Strasser/Weber: Dienstrecht der land- und forstwirtschaftlichen Landeslehrpersonen wird an berufsbildendes Schulwesen angeglichen

Bestehende Ressourcen nützen

Wien (OTS) - Für Landeslehrpersonen und Landesvertragslehrpersonen an land- und forstwirtschaftlichen Schulen wird nun die wichtige Möglichkeit geschaffen, sich beruflich weiterzuentwickeln und ihre Erfahrung an den Schulen bestmöglich einzusetzen, zeigten sich heute, Dienstag, ÖVP-Landwirtschaftssprecher Bauernbundpräsident Abg. DI Georg Strasser und Ing. Johann Weber anlässlich der heutigen Sitzung des Ausschusses für Land- und Forstwirtschaft über die geplante Änderung des land-und forstwirtschaftlichen Landeslehrer-Dienstrechtsgesetzes und des land-und forstwirtschaftlichen Landesvertragslehrpersonengesetzes erfreut.

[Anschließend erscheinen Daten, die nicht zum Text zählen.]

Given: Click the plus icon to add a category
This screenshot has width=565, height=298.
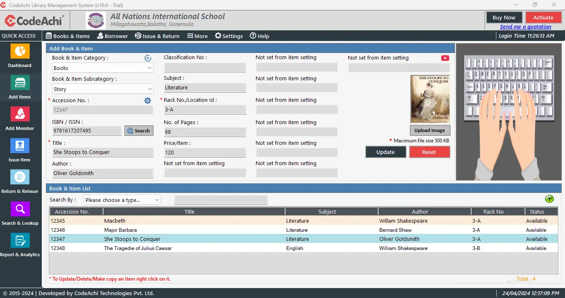Looking at the screenshot, I should [x=148, y=58].
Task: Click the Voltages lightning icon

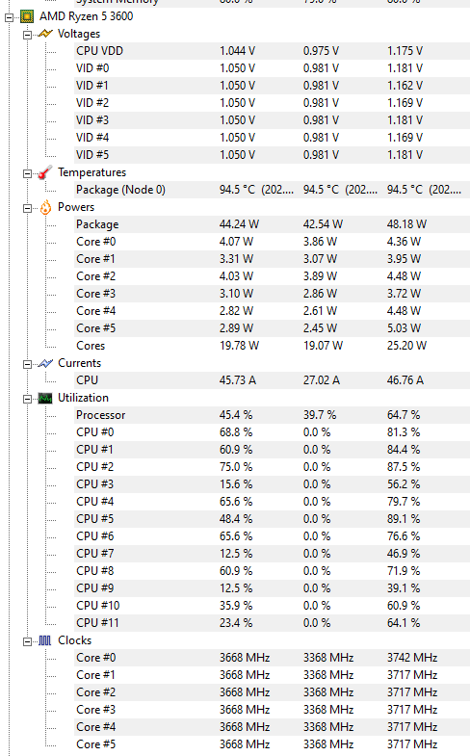Action: 45,34
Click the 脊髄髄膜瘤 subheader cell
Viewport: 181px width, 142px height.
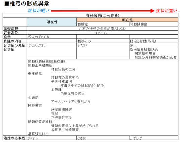click(x=154, y=24)
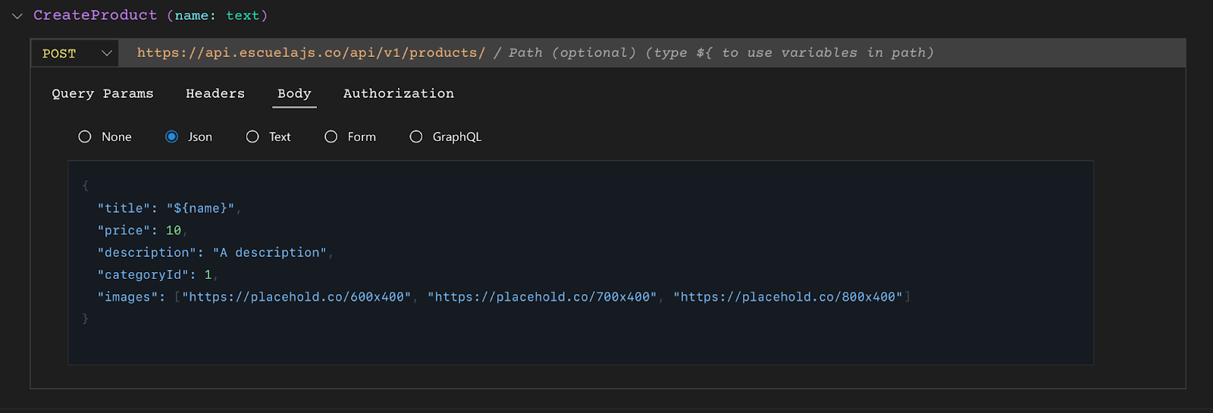This screenshot has height=413, width=1213.
Task: Select the None body type
Action: click(85, 137)
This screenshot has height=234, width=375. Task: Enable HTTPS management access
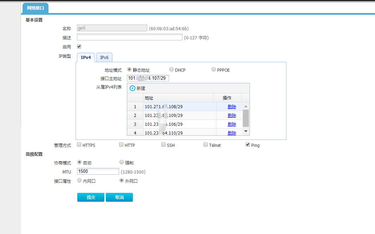click(79, 145)
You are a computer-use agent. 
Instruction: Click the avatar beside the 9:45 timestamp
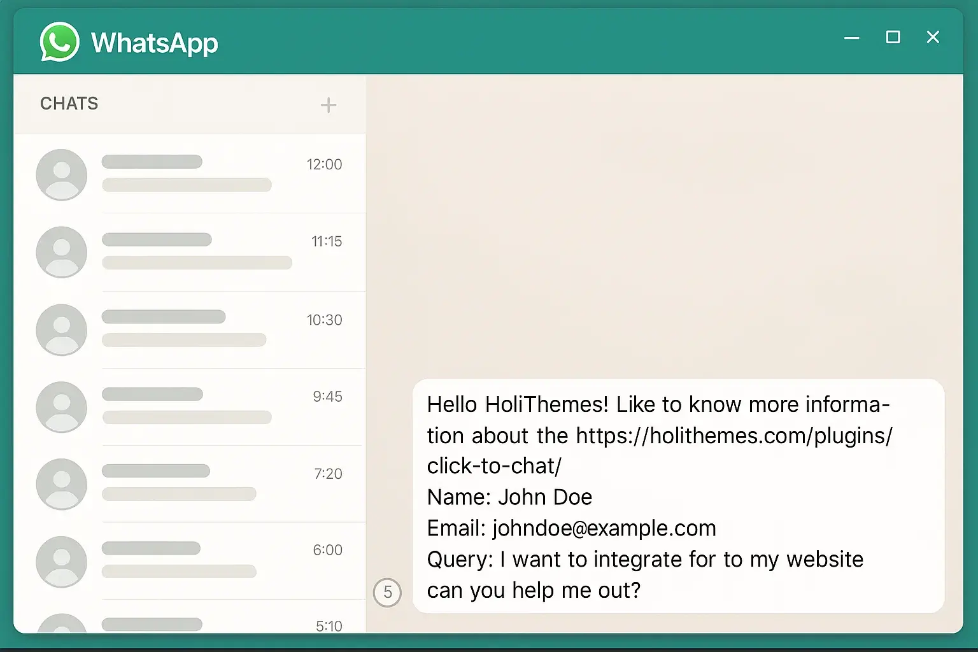pyautogui.click(x=62, y=407)
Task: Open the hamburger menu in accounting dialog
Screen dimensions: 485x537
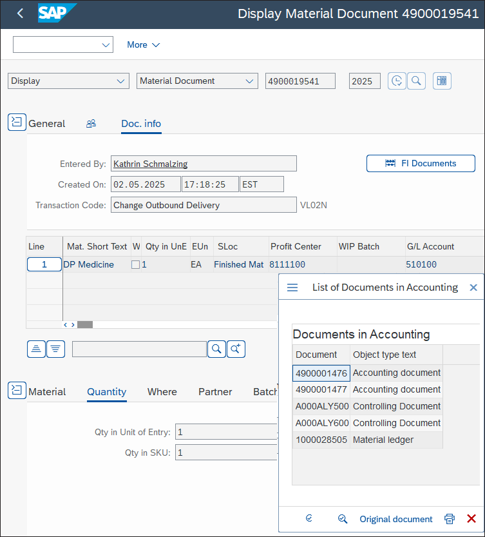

Hintergrund: Im land- und forstwirtschaftlichen Landesschulbereich gibt es bis dato im "Altrecht" die Leitungsfunktionen Abteilungsvorstehung sowie verwaltungsmäßige Unterstützung und Vertretung der Schulleitung nicht. Mit einer Dienstrechts-Novelle wurden vor einigen Jahren diese Leitungsfunktionen auch für land- und forstwirtschaftliche Landesvertragslehrpersonen im pd (Pädagogischer Dienst)-Schema eingeführt. Nun sollen daher jene Leitungsstrukturen, welche für das neue Entlohnungsschema gelten, auch für beamtete Lehrpersonen und Vertragslehrpersonen des bestehenden Entlohnungsschemas festgelegt werden.

Konkret sollen sich alle Landeslehrpersonen der derzeit bestehenden Entlohnungsschemata für Leitungsfunktionen bewerben können. „Dies bedeutet, dass bestehende Ressourcen genützt werden können, da diese Lehrpersonen ausreichend Erfahrung mitbringen“, so Strasser. Eingeführt werden die Leitungsfunktionen des mittleren Managements: „Abteilungsvorstehung“ sowie „verwaltungsmäßige Unterstützung und Vertretung der Schulleitung“.

Damit werde unter anderem auch auf eine Empfehlung des Rechnungshofs eingegangen, unterstrich Weber. Weiters erfolge damit eine Angleichung der Dienstrechte der land- und forstwirtschaftlichen Landeslehrpersonen an jene der Lehrpersonen des sonstigen berufsbildenden Schulwesens. Für die land- und forstwirtschaftlichen Berufsschulen wird die Vergütung bereits ab der ersten Vertretungsstunde pro Woche in Zukunft zustehen.

Strasser ging zudem anlässlich des Hearings „Klimafitter Wald“ auf die Probleme im Wald ein: „Wälder reagieren auf Änderungen ihrer Umwelt relativ langsam. Das macht sie im Klimawandel anfällig für Schäden und Krankheiten. Bäume, die heute gepflanzt werden, sind bis zu ihrer Nutzung starken Veränderungen ausgesetzt. Daher ist es entscheidend, Wälder aktiv zu bewirtschaften und anzupassen“, stellte er fest. Er verwies auf den Waldfonds und dankte in diesem Zusammenhang Bundesministerin Elisabeth Köstinger für „eines der größten Hilfspakete der letzten Jahre für Österreichs Wälder“.

Der Klimawandel bringe höhere Temperaturen, längere Trockenperioden, Extremwetterereignisse wie Stürme und Kalamitäten (z.B. Massenvermehrung von Borkenkäfern) mit sich. „Es wurden daher vielfältige Maßnahmen getroffen, um die Waldbewirtschafterinnen und Waldbewirtschafter zu unterstützen.“ Vor allem durch den mit 350 Millionen Euro dotierten Waldfonds gebe es umfangreiche Hilfen, hob Strasser beispielweise Maßnahmen zur Regulierung der Baumartenzusammensetzung zur Entwicklung klimafitter Wälder, Forschungsmaßnahmen zum Thema „klimafitte Wälder“ oder auch Biodiversitätsmaßnahmen wie den Ausbau des Naturwaldreservate-Netzes hervor. Der Fonds ermögliche wichtige Investitionen in die Forschung und Maßnahmen zur Förderung der Biodiversität im Wald“, so der Mandatar abschließend.